Task description: Every record gets copied exactly, and no picture goes with it.

:: Supplied material

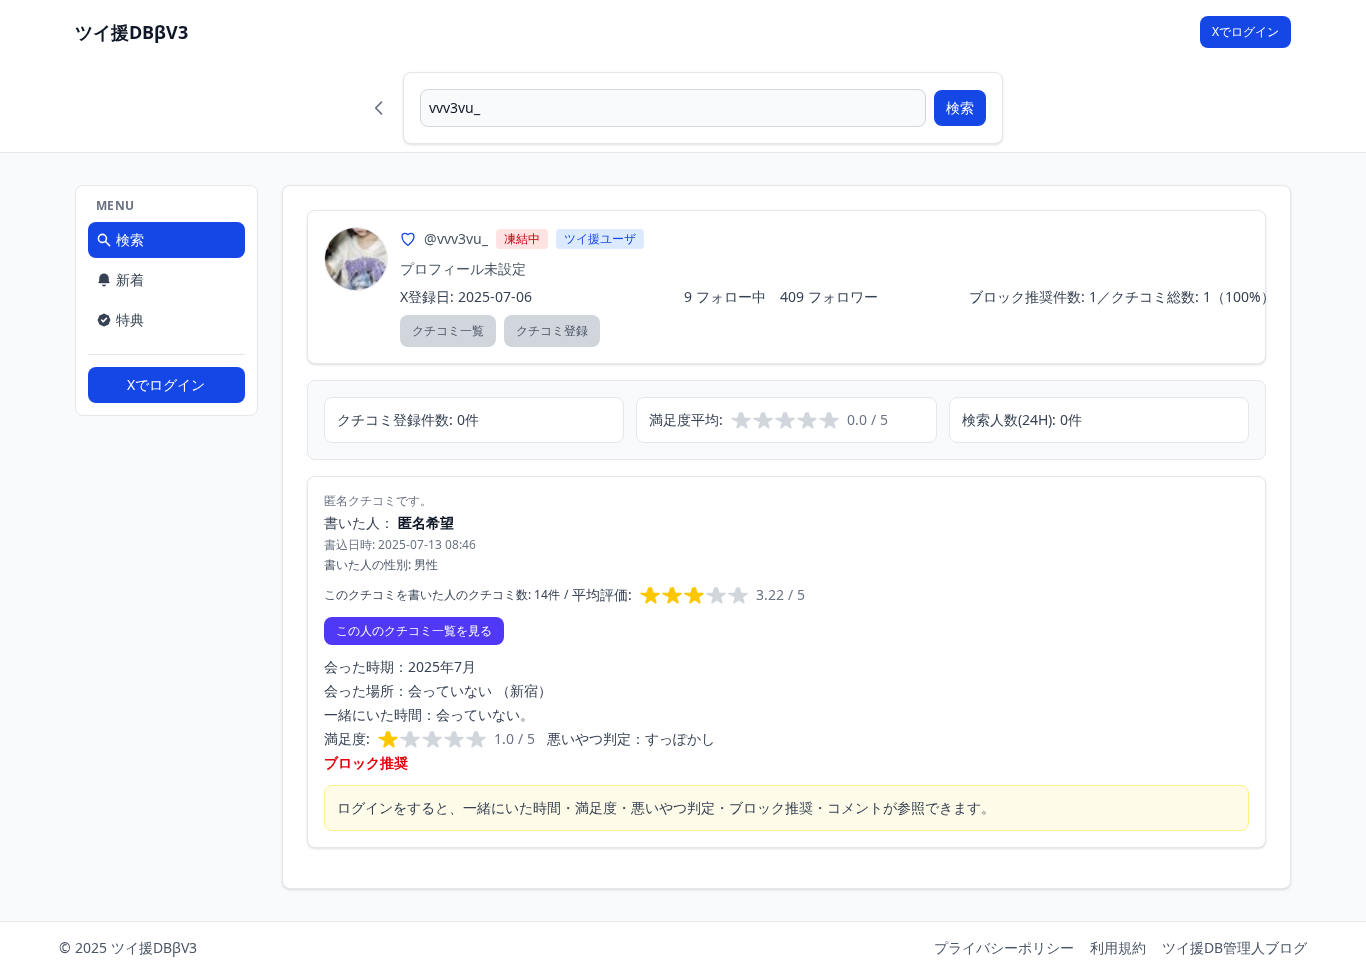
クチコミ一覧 (448, 330)
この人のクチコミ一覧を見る (414, 630)
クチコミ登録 (552, 330)
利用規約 (1118, 947)
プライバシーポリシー (1004, 947)
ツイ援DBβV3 (131, 32)
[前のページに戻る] (379, 108)
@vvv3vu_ (456, 238)
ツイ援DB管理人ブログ (1234, 947)
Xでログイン (1245, 31)
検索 (960, 107)
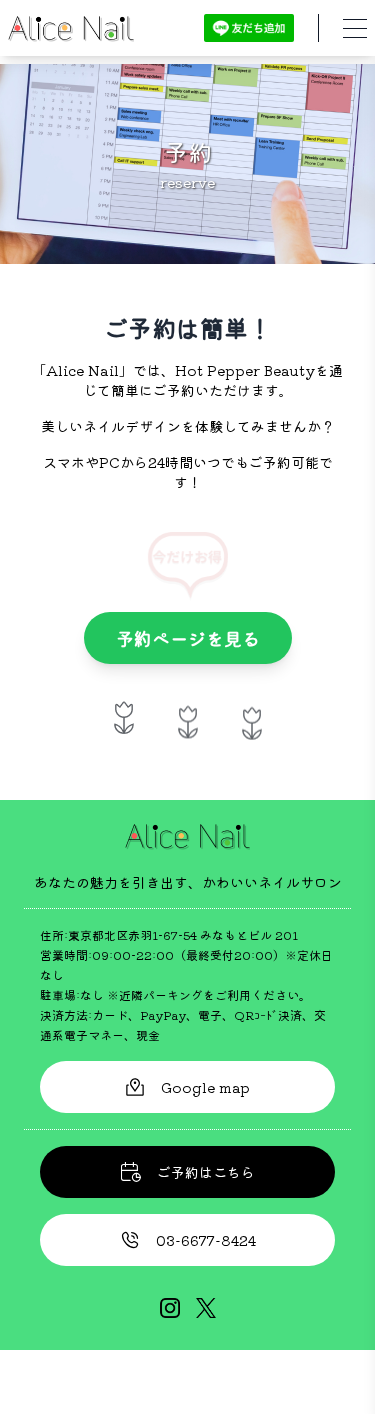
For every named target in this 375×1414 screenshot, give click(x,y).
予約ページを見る (188, 638)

::::

Final answer:
クチコミ一覧 (448, 330)
この人のクチコミ一覧を見る (414, 630)
クチコミ登録 (552, 330)
利用規約 (1118, 947)
プライバシーポリシー (1004, 947)
ツイ援DBβV3 (131, 32)
[前のページに戻る] (379, 108)
@vvv3vu_ (456, 238)
ツイ援DB管理人ブログ (1234, 947)
Xでログイン (1245, 31)
検索 (960, 107)
For every named target in this 375×1414 screenshot, give click(x,y).
予約ページを見る (188, 638)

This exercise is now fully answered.